The tile-hung top storey is modern.
(54) House, No. 9, of two storeys and an attic, with
timber-framed walls on a stone plinth and with a slate-covered roof, is of the early 16th century. A first-floor
room has intersecting beams. The two-bay roof is ridged
N.–S. and has a yoked and collared tie-beam truss with
lower angle braces and clasped purlins.
(55) House, Nos. 3 and 5, originally one, divided in
1680 into two tenements but now in part reunited, is of
three storeys with attics and has timber-framed walls
and tiled roofs. The house appears to date from late in
the 15th century and comprises two parallel ranges with
roofs ridged E.–W. and with a two-gabled E. front. In
1611, when Robert Jole leased the house from Robert
Holmes, (fn. 1) a schedule of rooms and fittings mentions a
cellar, a shop, a hall, various chambers and two cocklofts. In 1632 Holmes sold the property to Richard
Mason, shoemaker. In 1680 Henry Mason divided it into
two parts, settling the S. range on Thomas Cooper; in
1687 Cooper also acquired some rooms in the N. range.
In 1741 both parts were bought by Samuel Fawconer,
hosier, who owned the adjoining Haunch of Venison
Inn (56).

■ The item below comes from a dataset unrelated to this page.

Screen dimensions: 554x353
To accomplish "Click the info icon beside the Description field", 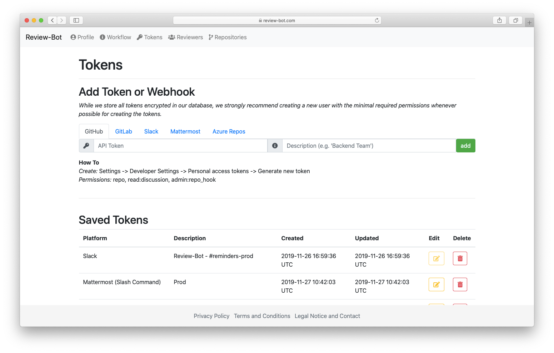I will click(275, 146).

There are plans of c. 1850 by Peniston. (fn. 2)
(55) Nos. 3 and 5 Minster Street. (56) Haunch of Venison Inn.
In the E. elevation the lower storey has a modern
shop-front, but above first-floor level many original
features remain (Plate 100). In the N. range the first-floor room has a projecting window with a moulded sill
and shafted wood mullions; the corresponding window
in the S. range is modern. The walls on either side of the
projecting windows were originally pierced by continuous rows of segmental-headed windows, now blocked.
Moulded posts at the centre and corners of the facade
have brackets for the jettied second floor. The third
storey has projecting windows as described, but smaller.
The cusped barge-boards are of the 19th century. In the
W. elevation both ranges are jettied at the first and
second floors, but the framework is masked by tilehanging and all windows are modern.
Inside, jowl-headed posts and heavy
beams are exposed. The ground-floor
rooms have no notable features. On the
first floor, a doorway (a) has a hollow-chamfered four-centred head and foliate
spandrels enclosing a shield with a merchant mark as shown. The adjacent fireplace has moulded stone jambs and an overhanging oak
bressumer (Plate 90). The second-floor rooms retain
some original doorways and partitions. In the attic
storey the roof of the N. range has three collared tie-beam trusses with mortices for former arch-braces;
the roof of the S. range is concealed.
(56) Haunch of Venison Inn, (see plan with (55)), of
three storeys with rendered and tile-hung timber-framed
walls, and with a tiled roof ridged N.–S., is of the mid
15th century. The E. front has 18th-century windows
and is jettied at the second floor (Plate 100); the W.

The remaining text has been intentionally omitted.